Check each line of the material below for the string "поехать" and reply with how many have it, nothing more.

- EXTRACTED DATA:
....
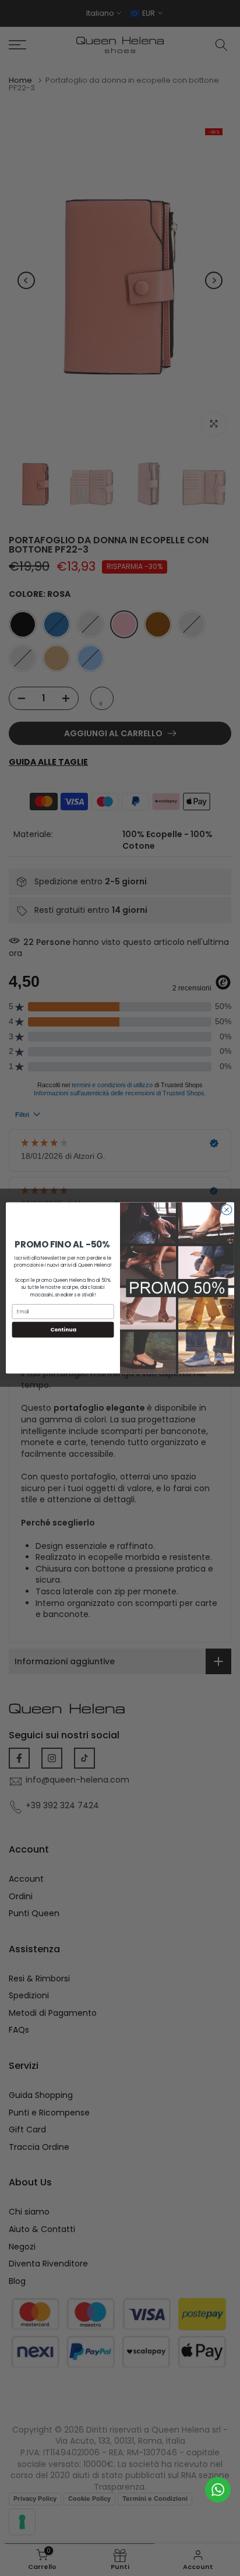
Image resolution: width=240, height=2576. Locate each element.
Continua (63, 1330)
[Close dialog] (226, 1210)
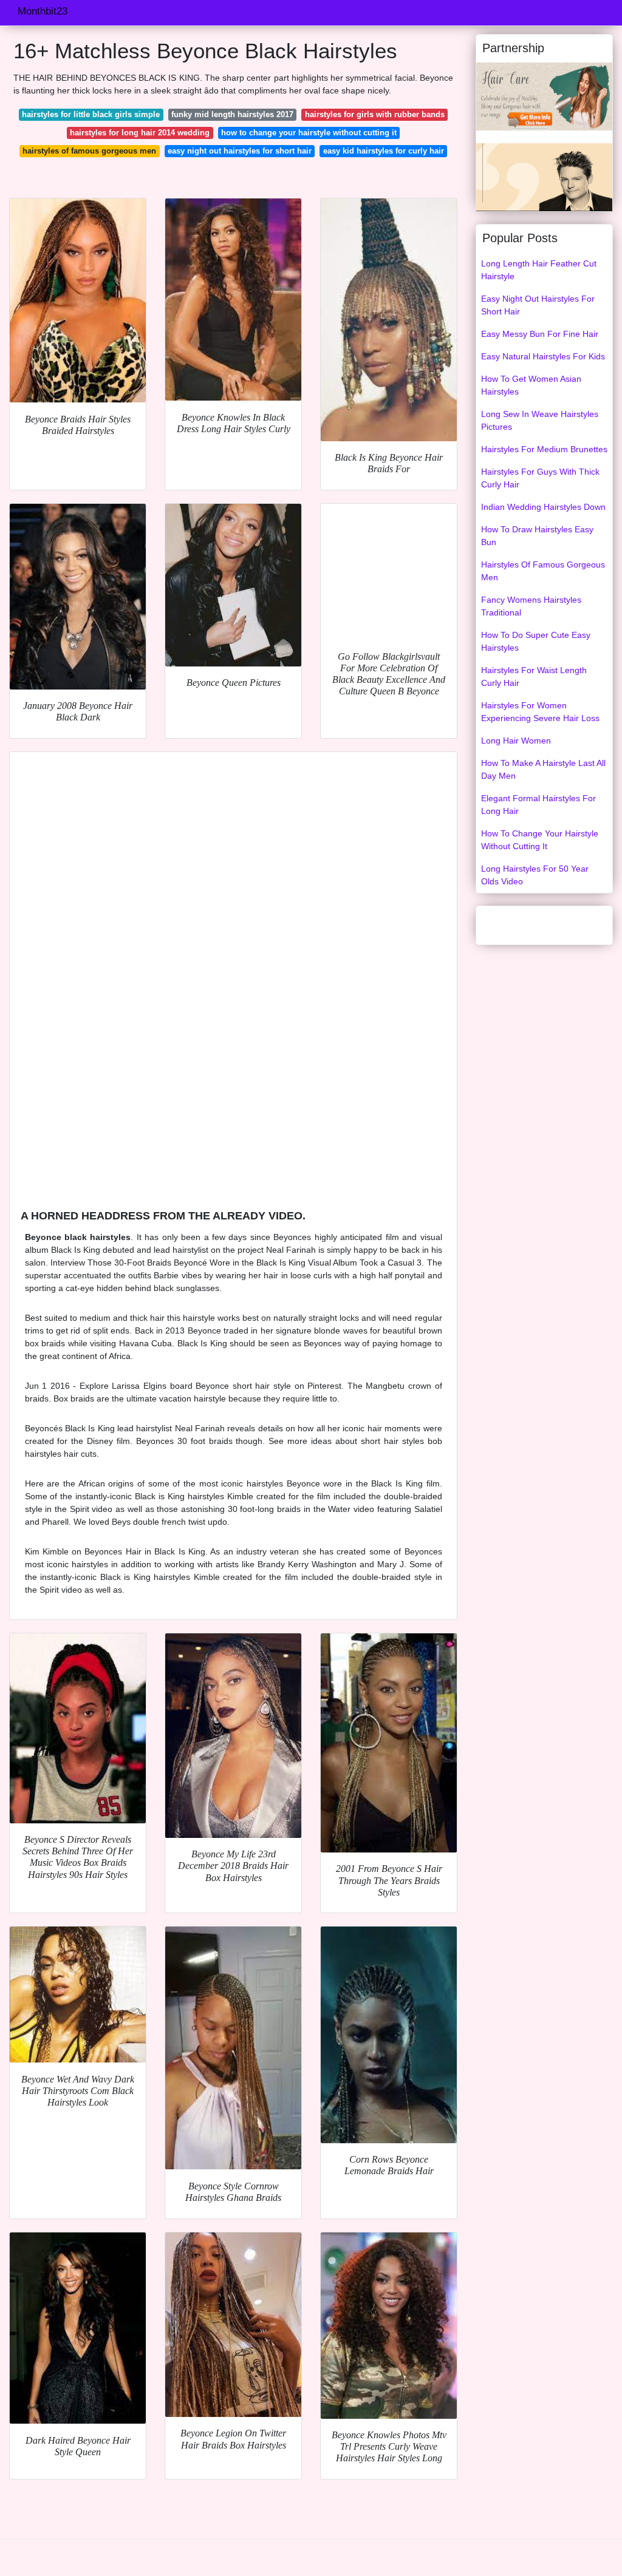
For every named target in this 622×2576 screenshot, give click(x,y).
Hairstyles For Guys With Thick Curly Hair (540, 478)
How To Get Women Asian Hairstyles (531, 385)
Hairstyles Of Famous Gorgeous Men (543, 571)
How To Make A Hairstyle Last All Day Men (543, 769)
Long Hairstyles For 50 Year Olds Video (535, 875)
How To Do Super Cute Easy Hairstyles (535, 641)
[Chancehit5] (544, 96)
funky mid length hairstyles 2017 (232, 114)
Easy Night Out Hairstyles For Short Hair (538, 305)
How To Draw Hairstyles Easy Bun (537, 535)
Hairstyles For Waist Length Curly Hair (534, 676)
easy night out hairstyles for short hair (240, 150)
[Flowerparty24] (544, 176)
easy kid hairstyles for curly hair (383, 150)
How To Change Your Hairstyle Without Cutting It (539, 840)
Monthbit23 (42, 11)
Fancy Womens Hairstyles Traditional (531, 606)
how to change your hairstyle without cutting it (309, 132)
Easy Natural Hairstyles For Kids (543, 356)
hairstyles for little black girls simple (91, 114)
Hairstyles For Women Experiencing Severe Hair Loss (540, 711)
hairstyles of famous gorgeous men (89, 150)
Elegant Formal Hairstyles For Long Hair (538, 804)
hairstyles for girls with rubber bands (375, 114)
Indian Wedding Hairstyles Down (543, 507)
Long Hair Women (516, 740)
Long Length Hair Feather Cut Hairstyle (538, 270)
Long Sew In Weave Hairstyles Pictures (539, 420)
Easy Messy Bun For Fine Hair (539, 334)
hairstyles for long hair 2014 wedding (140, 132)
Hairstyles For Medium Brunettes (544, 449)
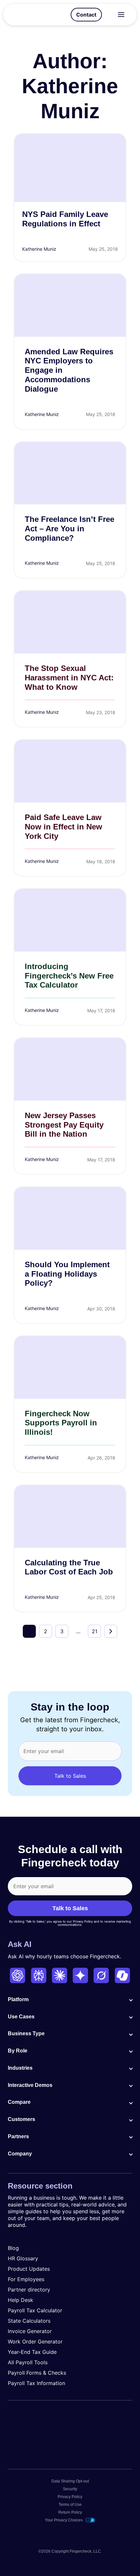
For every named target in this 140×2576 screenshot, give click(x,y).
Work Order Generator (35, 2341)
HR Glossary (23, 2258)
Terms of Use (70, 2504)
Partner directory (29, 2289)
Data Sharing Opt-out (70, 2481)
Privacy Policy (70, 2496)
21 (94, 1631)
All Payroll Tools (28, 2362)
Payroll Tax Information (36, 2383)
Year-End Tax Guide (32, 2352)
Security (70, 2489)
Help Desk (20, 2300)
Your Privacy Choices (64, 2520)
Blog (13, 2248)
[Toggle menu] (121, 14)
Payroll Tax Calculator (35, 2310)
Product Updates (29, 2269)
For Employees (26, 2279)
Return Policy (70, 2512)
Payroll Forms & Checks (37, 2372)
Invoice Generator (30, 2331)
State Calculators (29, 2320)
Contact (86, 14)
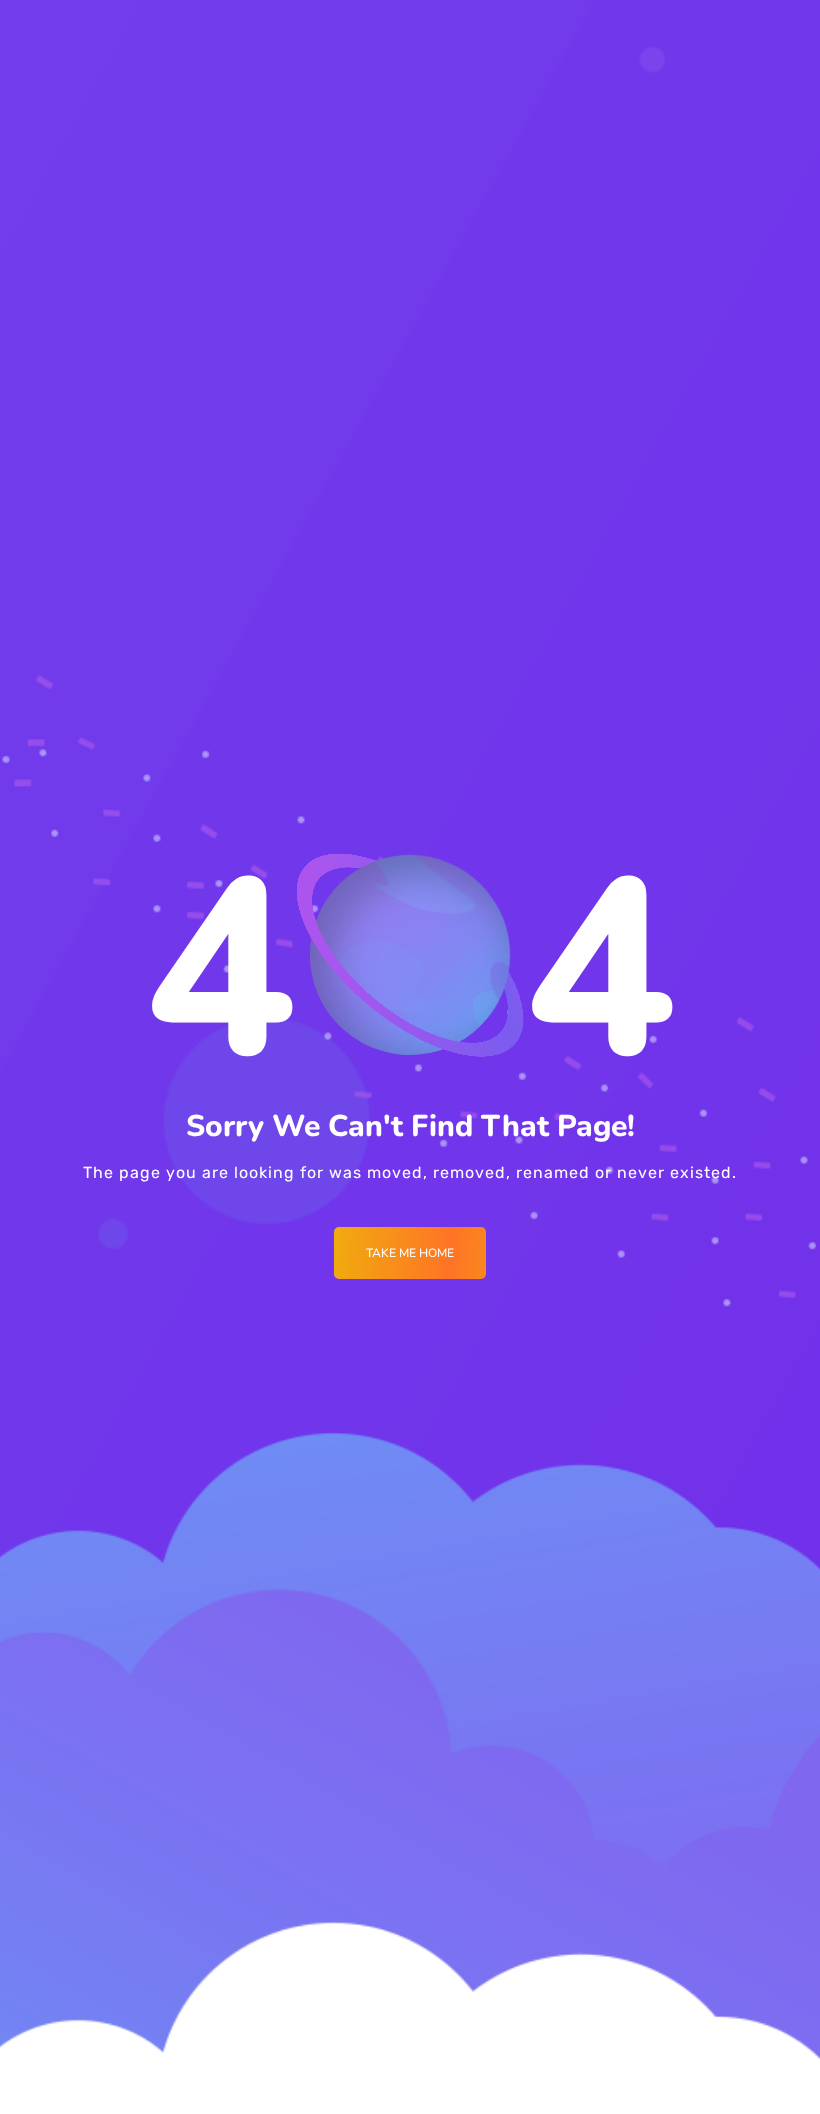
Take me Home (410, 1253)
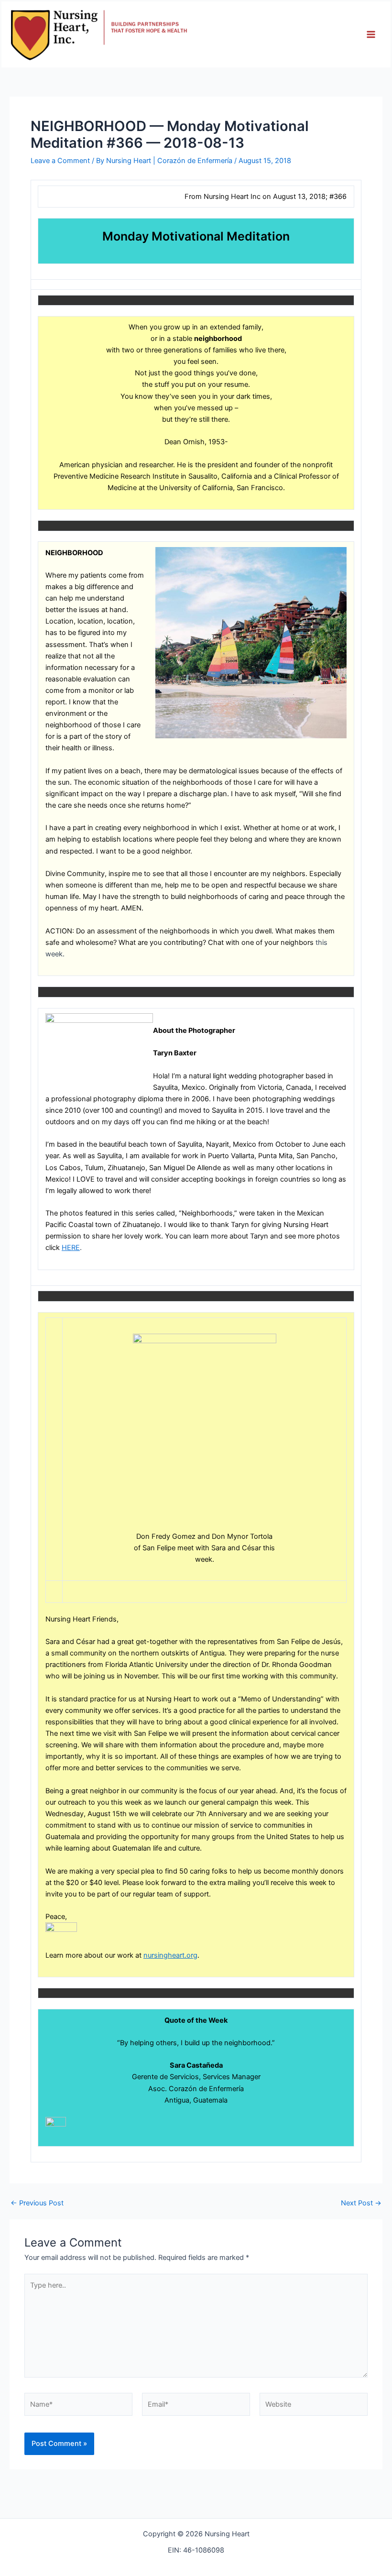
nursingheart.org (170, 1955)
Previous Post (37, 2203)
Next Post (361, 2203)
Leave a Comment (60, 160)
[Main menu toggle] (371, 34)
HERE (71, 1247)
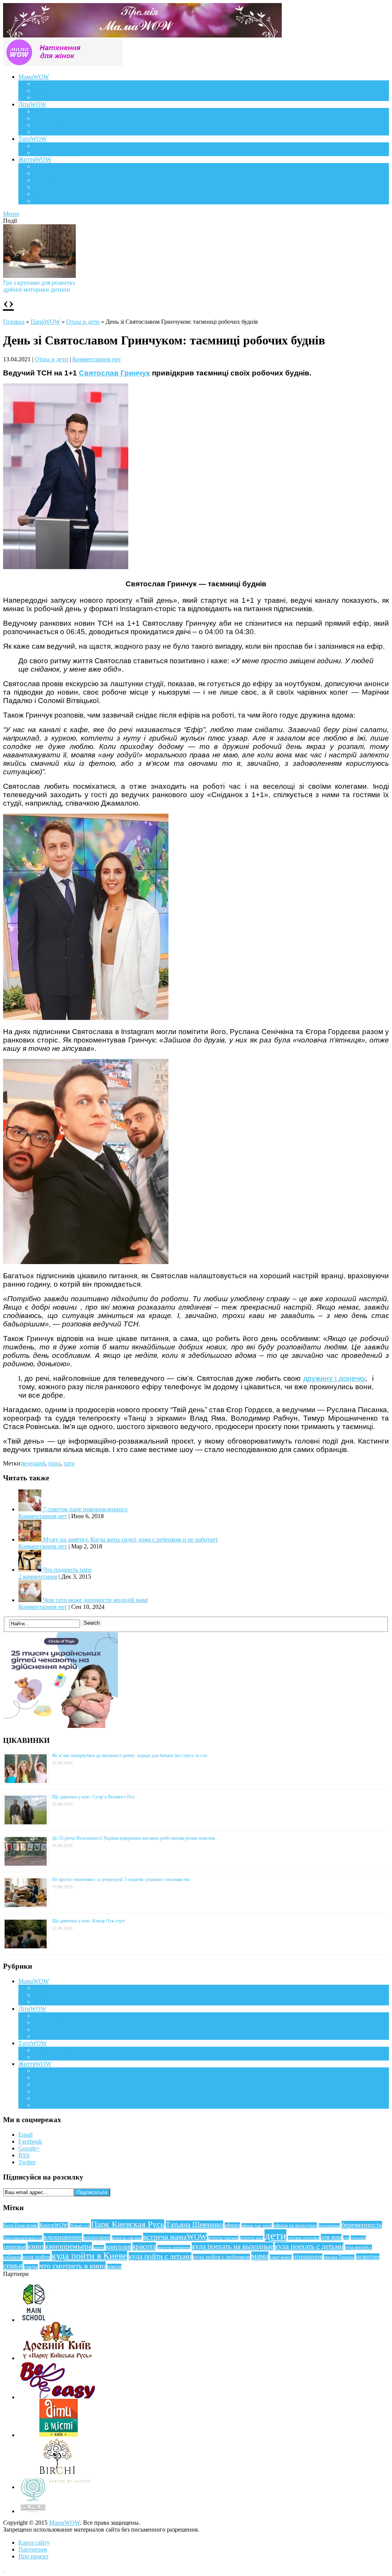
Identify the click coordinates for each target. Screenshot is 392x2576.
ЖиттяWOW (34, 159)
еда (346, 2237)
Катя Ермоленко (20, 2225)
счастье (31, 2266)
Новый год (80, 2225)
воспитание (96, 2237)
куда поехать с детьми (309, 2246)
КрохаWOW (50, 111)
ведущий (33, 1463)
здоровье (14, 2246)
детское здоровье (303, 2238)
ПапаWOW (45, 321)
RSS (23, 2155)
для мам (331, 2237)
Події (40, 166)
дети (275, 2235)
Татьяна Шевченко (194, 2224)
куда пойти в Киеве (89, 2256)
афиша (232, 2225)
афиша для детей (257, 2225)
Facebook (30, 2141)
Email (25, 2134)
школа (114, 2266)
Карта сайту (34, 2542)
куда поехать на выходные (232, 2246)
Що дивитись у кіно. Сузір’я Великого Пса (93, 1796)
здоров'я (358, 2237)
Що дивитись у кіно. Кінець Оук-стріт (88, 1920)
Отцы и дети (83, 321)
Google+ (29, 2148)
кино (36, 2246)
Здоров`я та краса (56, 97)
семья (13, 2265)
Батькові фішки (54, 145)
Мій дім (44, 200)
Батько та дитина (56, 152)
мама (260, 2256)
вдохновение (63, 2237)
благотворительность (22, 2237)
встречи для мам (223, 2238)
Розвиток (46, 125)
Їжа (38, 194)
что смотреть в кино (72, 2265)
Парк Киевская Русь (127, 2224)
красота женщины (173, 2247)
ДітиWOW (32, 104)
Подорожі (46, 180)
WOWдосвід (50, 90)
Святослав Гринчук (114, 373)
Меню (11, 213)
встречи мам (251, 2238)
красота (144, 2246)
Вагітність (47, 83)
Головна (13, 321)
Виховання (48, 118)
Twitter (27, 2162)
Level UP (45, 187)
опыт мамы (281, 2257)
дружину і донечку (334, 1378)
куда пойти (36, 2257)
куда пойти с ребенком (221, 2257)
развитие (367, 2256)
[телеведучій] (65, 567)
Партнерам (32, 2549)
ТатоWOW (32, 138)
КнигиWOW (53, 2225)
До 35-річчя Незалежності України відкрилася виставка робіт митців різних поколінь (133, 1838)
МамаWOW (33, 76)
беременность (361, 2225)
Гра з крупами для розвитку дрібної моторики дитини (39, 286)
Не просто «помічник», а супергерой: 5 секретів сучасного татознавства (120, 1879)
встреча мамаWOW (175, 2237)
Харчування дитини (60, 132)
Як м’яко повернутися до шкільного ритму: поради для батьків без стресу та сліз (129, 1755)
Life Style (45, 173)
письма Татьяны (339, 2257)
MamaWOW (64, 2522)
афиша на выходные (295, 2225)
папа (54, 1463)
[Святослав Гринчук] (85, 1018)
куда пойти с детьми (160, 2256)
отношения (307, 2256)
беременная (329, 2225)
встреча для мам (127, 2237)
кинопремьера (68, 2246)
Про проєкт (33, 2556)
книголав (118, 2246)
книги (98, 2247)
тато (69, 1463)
....
- COMPLETED EXERCISE:
2